**WORK TO BE COMPLETED**
Print, exactly as they appear in the listing below, the lines from the line with "Open the three-dot more options menu" to the line with "has width=768, height=413.", with both end lines kept.

**RECORDED DATA**
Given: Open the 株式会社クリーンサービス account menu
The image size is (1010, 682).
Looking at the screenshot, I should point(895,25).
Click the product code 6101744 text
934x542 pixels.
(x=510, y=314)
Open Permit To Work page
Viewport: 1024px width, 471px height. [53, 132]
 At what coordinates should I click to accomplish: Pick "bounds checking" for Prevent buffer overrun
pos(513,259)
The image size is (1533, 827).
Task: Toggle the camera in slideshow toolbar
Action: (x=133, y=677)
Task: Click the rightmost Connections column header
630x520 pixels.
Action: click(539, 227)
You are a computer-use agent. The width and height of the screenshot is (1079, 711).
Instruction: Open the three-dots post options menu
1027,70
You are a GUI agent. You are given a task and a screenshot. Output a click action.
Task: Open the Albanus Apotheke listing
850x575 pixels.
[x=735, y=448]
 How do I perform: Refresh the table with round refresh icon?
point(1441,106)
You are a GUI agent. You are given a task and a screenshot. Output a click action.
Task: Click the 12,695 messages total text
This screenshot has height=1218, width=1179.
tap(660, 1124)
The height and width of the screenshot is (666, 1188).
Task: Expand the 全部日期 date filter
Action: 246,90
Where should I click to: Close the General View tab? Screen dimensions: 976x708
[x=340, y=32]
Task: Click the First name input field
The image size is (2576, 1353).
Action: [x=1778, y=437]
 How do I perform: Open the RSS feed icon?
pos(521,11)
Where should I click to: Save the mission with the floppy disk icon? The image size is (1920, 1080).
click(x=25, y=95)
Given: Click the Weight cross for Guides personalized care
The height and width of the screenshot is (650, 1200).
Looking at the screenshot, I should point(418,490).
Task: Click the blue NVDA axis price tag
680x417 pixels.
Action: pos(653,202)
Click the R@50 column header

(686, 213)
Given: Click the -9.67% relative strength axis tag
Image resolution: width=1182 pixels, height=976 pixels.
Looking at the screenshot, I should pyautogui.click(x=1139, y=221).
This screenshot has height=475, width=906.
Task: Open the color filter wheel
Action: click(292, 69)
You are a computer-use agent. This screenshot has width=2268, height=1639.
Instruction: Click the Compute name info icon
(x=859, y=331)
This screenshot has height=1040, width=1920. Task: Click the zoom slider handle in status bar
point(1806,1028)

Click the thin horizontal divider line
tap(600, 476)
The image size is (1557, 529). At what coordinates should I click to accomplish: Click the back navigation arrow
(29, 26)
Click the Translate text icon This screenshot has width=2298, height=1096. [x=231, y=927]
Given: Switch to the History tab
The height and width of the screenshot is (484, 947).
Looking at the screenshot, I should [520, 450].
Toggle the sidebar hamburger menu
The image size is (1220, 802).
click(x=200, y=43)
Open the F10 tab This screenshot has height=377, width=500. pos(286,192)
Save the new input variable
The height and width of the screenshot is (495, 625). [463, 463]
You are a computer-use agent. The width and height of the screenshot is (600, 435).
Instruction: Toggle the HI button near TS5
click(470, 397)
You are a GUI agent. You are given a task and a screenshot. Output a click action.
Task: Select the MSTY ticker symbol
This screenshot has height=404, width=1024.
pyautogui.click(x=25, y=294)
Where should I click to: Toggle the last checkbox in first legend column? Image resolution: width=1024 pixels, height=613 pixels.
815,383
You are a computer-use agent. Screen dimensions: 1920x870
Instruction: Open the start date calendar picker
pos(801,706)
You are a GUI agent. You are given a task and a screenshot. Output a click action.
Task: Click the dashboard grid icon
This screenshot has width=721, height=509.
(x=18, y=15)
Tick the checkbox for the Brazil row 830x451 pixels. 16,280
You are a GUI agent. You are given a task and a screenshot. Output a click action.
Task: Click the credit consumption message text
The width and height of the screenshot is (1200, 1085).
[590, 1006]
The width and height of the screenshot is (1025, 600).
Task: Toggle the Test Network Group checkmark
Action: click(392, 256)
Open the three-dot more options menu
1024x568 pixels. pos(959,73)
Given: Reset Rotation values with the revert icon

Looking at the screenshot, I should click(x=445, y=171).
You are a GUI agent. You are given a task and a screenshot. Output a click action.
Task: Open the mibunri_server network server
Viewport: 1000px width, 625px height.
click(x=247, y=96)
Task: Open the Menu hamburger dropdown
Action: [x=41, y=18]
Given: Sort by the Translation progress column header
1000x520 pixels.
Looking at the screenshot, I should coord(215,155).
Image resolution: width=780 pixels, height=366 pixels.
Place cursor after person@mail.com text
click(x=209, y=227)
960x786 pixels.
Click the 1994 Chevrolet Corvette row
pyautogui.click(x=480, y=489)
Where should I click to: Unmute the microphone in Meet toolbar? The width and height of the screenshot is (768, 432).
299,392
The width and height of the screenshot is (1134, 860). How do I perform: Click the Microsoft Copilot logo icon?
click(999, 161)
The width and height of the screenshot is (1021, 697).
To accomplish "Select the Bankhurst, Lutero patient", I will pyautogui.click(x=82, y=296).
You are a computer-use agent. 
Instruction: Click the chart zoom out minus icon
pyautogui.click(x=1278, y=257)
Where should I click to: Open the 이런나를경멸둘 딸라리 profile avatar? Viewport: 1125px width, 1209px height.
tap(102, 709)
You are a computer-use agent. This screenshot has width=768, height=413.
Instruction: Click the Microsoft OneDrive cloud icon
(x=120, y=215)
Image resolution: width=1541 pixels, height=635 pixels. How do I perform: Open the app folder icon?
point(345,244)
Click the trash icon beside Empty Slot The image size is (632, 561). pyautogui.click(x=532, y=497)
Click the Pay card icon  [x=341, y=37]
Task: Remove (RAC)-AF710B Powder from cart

**TASK RESPONSE**
Open the three-dot more options menu
1024x568 pixels. pos(959,73)
Given: Reset Rotation values with the revert icon

Looking at the screenshot, I should click(x=445, y=171).
You are a GUI agent. You are given a task and a screenshot. Output a click action.
Task: Open the mibunri_server network server
Viewport: 1000px width, 625px height.
click(x=247, y=96)
Task: Open the Menu hamburger dropdown
Action: [x=41, y=18]
Given: Sort by the Translation progress column header
1000x520 pixels.
Looking at the screenshot, I should coord(215,155).
Image resolution: width=780 pixels, height=366 pixels.
Place cursor after person@mail.com text
click(x=209, y=227)
960x786 pixels.
Click the 1994 Chevrolet Corvette row
pyautogui.click(x=480, y=489)
Where should I click to: Unmute the microphone in Meet toolbar? The width and height of the screenshot is (768, 432).
299,392
The width and height of the screenshot is (1134, 860). How do I perform: Click the Microsoft Copilot logo icon?
click(999, 161)
The width and height of the screenshot is (1021, 697).
To accomplish "Select the Bankhurst, Lutero patient", I will pyautogui.click(x=82, y=296).
You are a computer-use agent. 
Instruction: Click the chart zoom out minus icon
pyautogui.click(x=1278, y=257)
Where should I click to: Open the 이런나를경멸둘 딸라리 profile avatar? Viewport: 1125px width, 1209px height.
tap(102, 709)
You are a computer-use agent. This screenshot has width=768, height=413.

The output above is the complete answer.